# [Brief]
Where in the listing does the string "agent" appear? Copy every line that holds it.

# [Available records]

╔══

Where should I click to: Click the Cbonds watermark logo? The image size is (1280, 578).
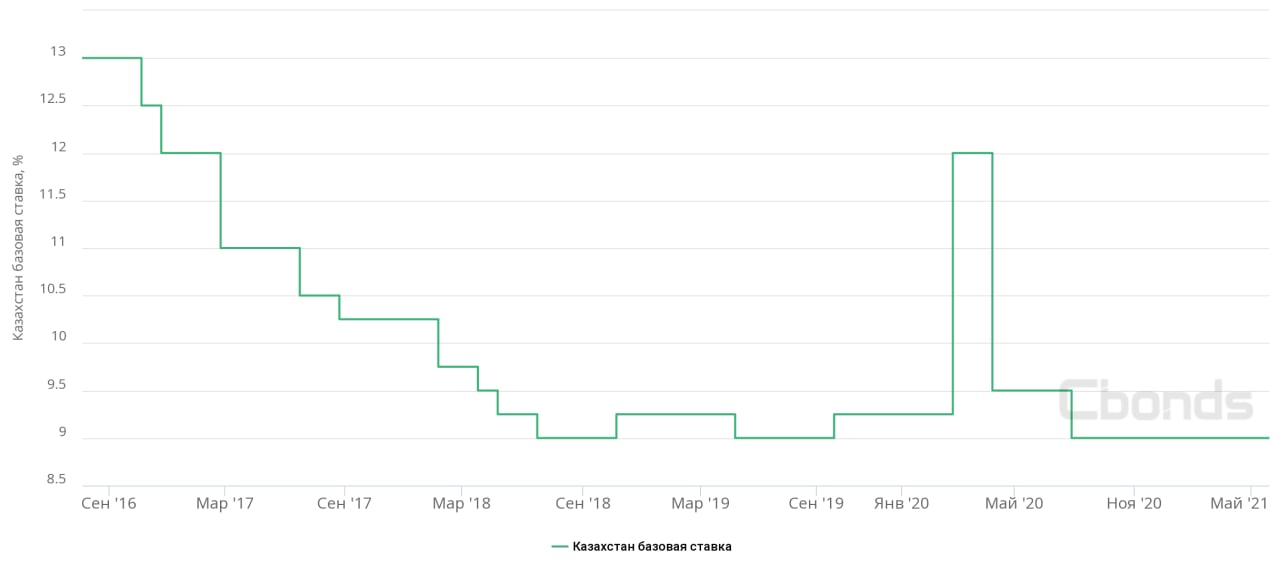[1155, 401]
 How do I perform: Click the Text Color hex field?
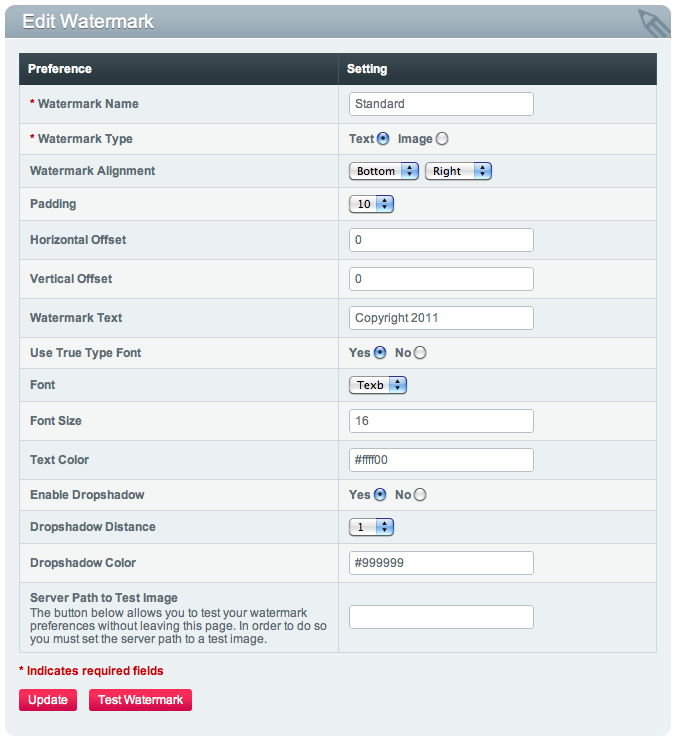[441, 460]
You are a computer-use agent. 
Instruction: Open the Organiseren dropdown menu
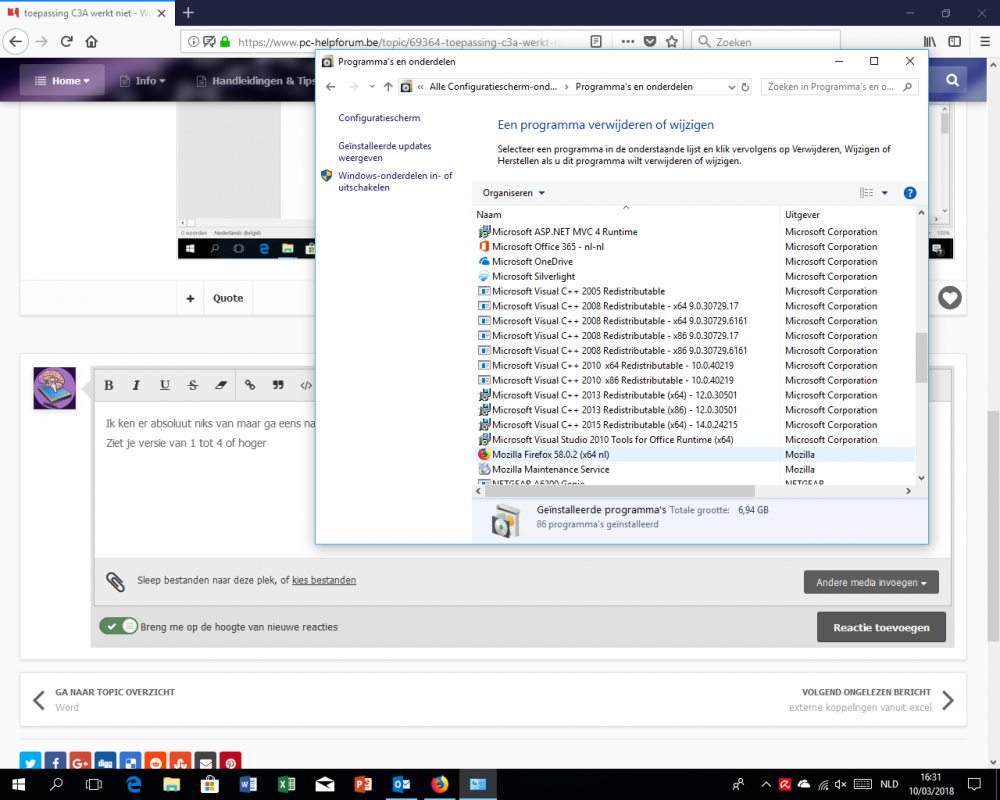(x=512, y=193)
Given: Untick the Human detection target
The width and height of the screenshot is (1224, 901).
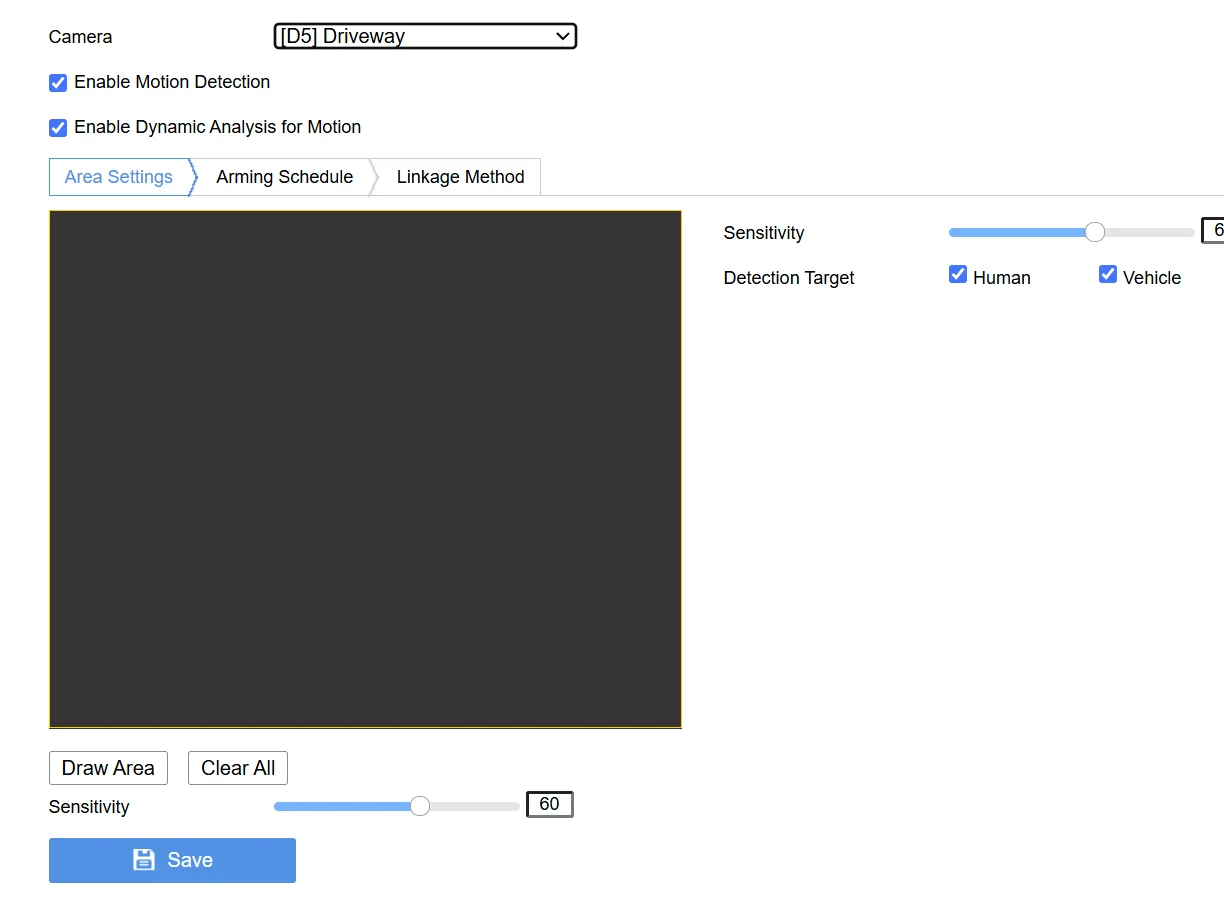Looking at the screenshot, I should pyautogui.click(x=958, y=275).
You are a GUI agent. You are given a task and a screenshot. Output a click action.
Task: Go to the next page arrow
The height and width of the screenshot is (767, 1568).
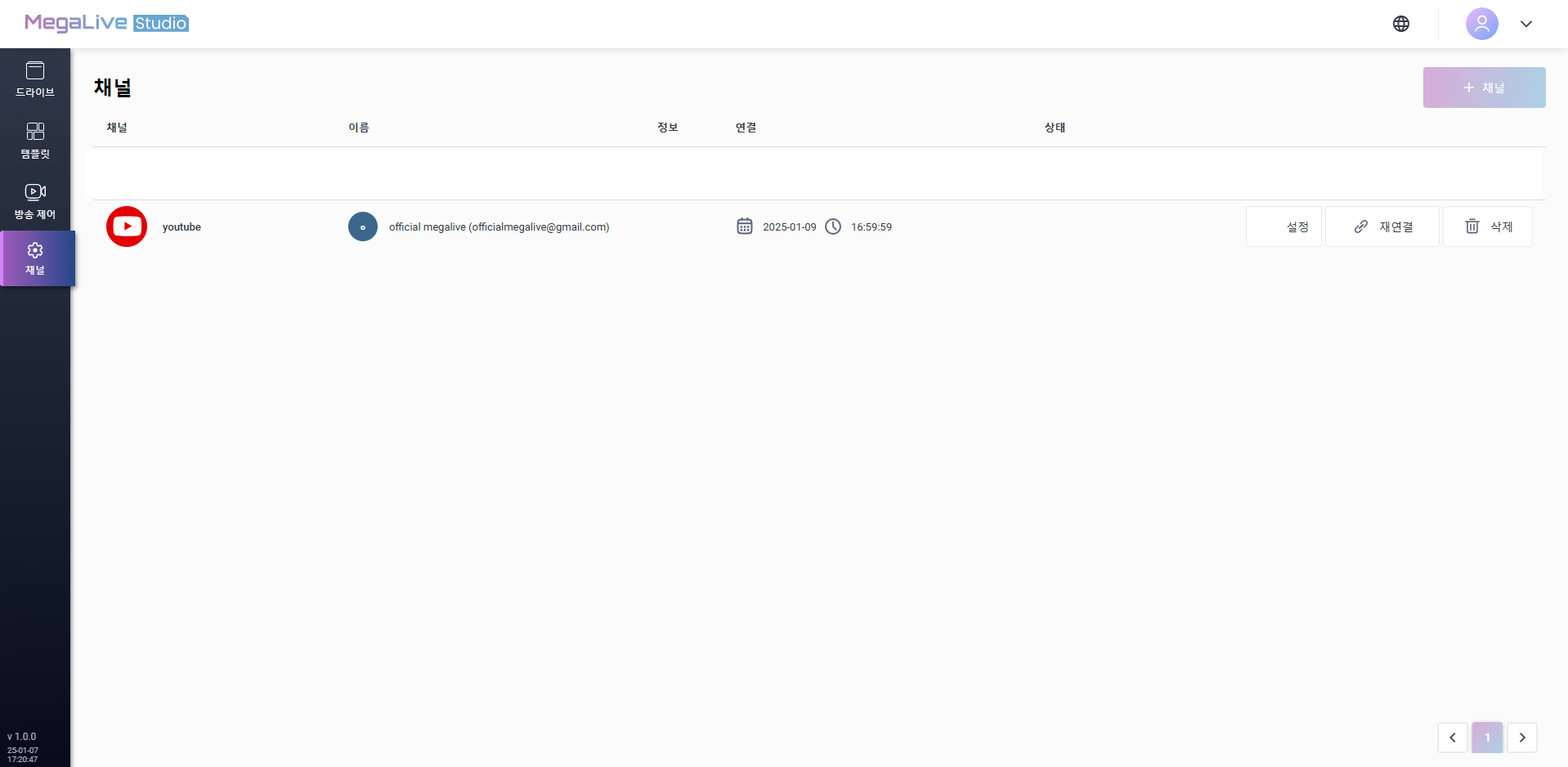pyautogui.click(x=1522, y=738)
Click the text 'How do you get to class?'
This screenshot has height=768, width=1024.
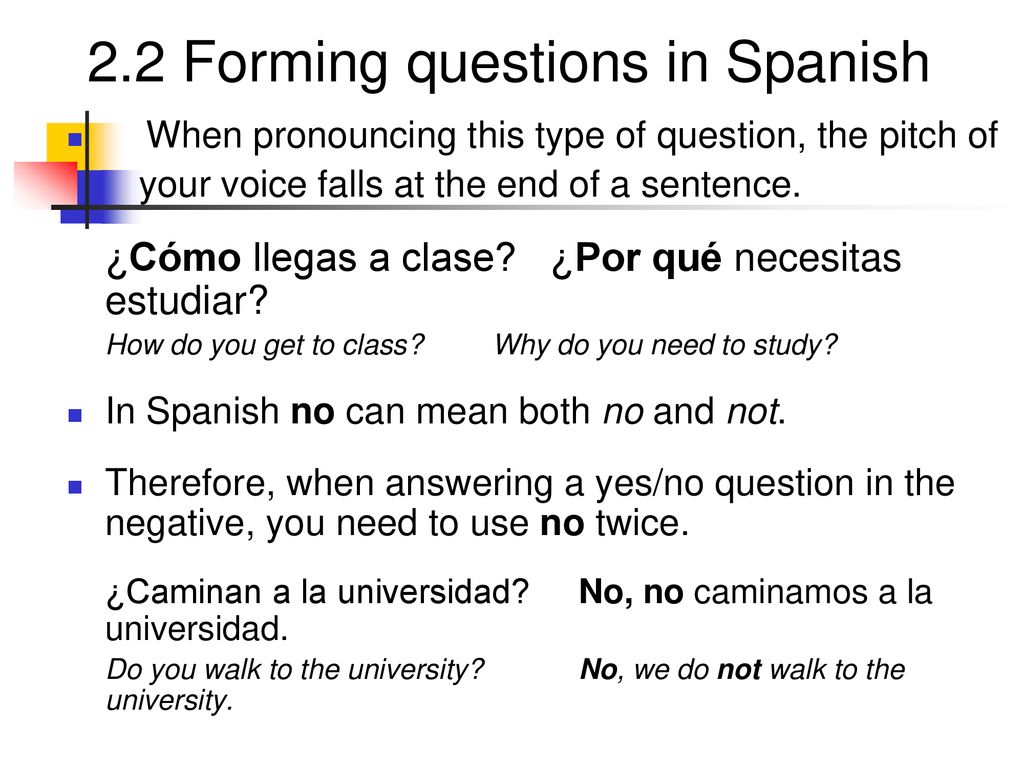[265, 345]
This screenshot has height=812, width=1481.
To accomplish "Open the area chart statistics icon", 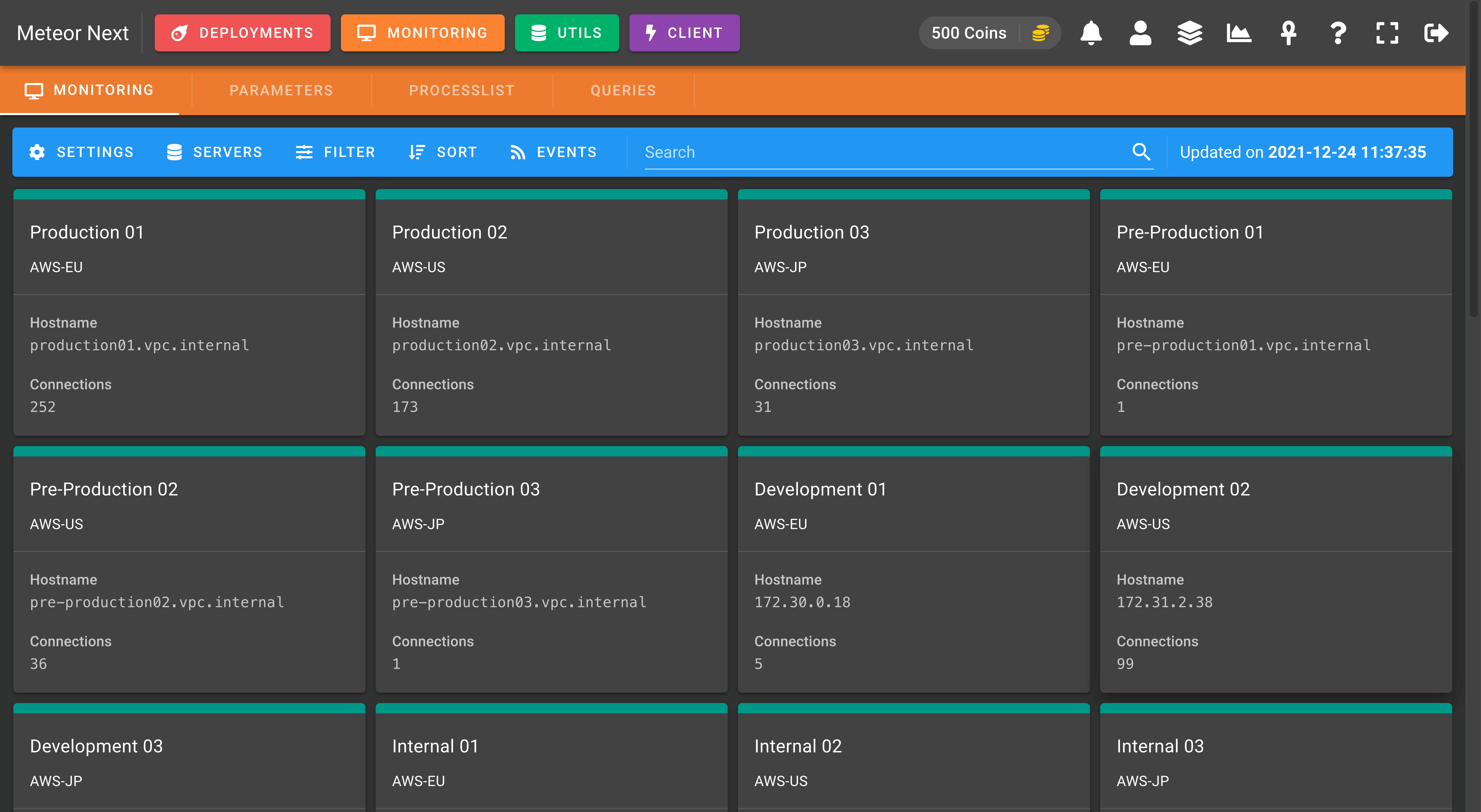I will coord(1239,33).

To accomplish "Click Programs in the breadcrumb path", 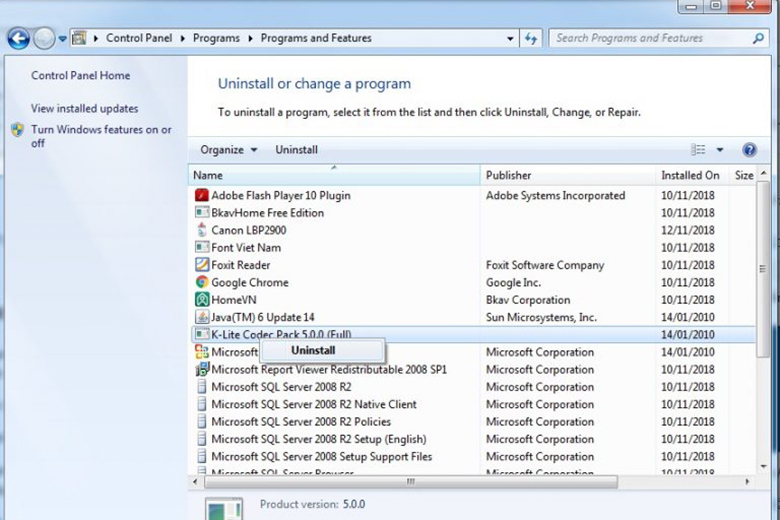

╚══

# [Answer below]
You are a computer-use agent. 
You are a GUI agent. You are given a task and a screenshot. Output a click action.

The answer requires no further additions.